- What the task requires: Render the records as a Markdown table with two columns, Row and Line, giving each line its own numbered row and skipping blank lines. Leave the pictures out of the table.

- Input records:
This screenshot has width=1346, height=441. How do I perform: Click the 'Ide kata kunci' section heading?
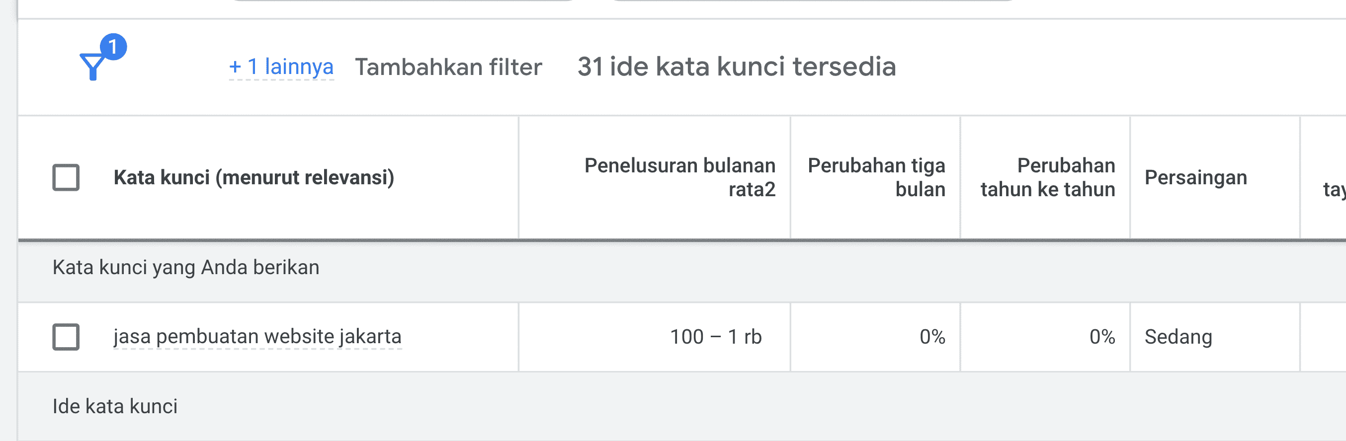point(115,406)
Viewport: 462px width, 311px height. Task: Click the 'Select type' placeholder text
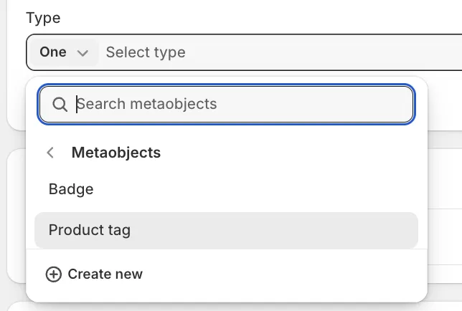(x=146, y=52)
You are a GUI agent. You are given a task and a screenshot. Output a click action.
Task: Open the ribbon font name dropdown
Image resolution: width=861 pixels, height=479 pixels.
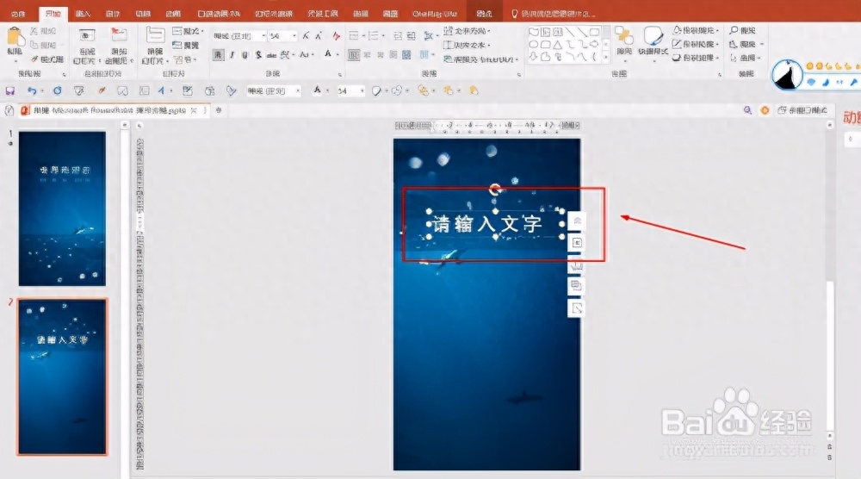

- Result for this exercise:
| Row | Line |
|---|---|
| 1 | This screenshot has width=1346, height=441. How do I perform: Click the 'Ide kata kunci' section heading? |
| 2 | point(115,406) |
| 3 | Viewport: 462px width, 311px height. Task: Click the 'Select type' placeholder text |
| 4 | (x=146, y=52) |
| 5 | You are a GUI agent. You are given a task and a screenshot. Output a click action. |
| 6 | Task: Open the ribbon font name dropdown |
| 7 | Image resolution: width=861 pixels, height=479 pixels. |